The FAA's failure to notify Capitol Police about a parachute stunt at a nearby baseball stadium led to an alert and urgent evacuation of the U.S. Capitol Wednesday night, ABC News reports.
The Hill: Speaker Nancy Pelosi said the apparent failure to notify Capitol Police was ‘inexcusable.’
NBC News: Puerto Ricans on the island and in Congress criticized a U.S. Supreme Court ruling Thursday that found it's constitutional to deny federal benefits to aging and disabled U.S. citizens living in Puerto Rico, though they can access benefits if they relocate to the mainland.
The New York Post reports that a photo of Johnny Depp’s cocaine stash and a humiliating image of him ‘passed out’ emerged in court Thursday as attorneys for his ex-wife Amber Heard grilled him on his alcohol and drug use.
The Associated Press reports that Ford is recalling more than 650,000 pickup trucks and big SUVs in the U.S. because the windshield wipers can break and fail.
The recall covers certain F-150 pickups, and Ford Expedition and Lincoln Navigator SUVs from the 2020 and 2021 model years. Also included are F-250, 350, 450 and 550 trucks from 2020 through 2022.
Ford’s F-Series pickups are the top-selling vehicles in the U.S.

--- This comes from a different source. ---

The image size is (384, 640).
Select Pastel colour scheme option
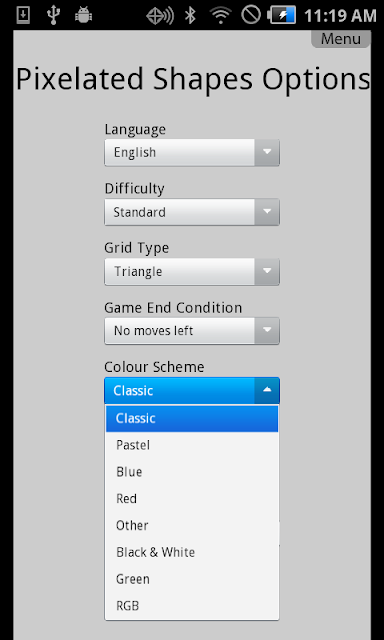[192, 445]
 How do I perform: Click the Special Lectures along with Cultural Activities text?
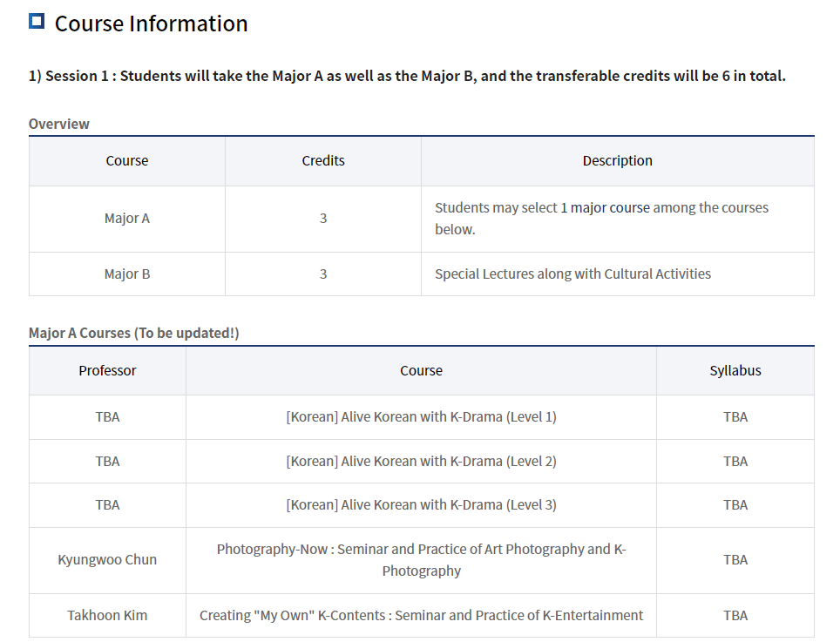572,274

The company says in documents posted Thursday by U.S. safety regulators that teeth on the wipers aren’t the right height. That can cause the wiper arms to become stripped. Documents say malfunctioning wiper arms can reduce visibility and increase the risk of a crash.

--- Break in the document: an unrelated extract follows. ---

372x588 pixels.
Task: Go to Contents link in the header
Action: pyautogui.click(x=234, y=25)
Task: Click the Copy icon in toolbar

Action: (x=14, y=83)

Dealers will replace both front windshield wiper arms. Owners will be notified by letter starting May 23.
Ford Motor Co. says that as of Feb. 25 it had 754 reports of malfunctioning wiper arms. Some of the trucks were built with higher-torque wiper motors due to the global shortage of computer chips.

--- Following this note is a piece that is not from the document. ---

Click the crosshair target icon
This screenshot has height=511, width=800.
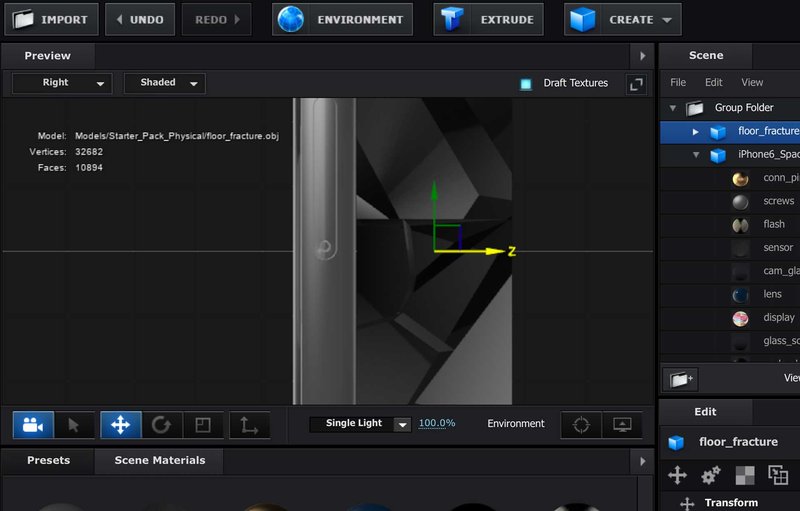point(581,424)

ABC News: A wildfire inferno is setting up in multiple states as dangerous fire conditions threaten to spread the fires even further.
At least 14 fires are currently burning through Arizona, New Mexico, Colorado, Texas and Oklahoma.
North of Flagstaff, Arizona, where the Tunnel Fire has been scorching through communities after sparking on Sunday, about 750 homes have been evacuated. The Tunnel Fire has burned through 20,000 acres so far and is 0% contained.
About 100 miles southwest of Flagstaff, the Crooks Fire in Prescott, Arizona, has blazed through 2,000 acres and is also 0% contained.
Voluntary evacuations have been ordered in Jarales, New Mexico, where the Bosque Fire has burned through 165 acres and is expected to grow, while mandatory evacuations were issued in Boulder County, Colorado, after the Table Mountain Fire grew to 52 acres.
Red flag and high wind alerts had been issued Thursday for eight states from Arizona to Nebraska. Relative humidity is also down to 5%, with wind gusts as high as 70 mph are possible. The wind is being created by a storm system moving through the West on Thursday and Friday.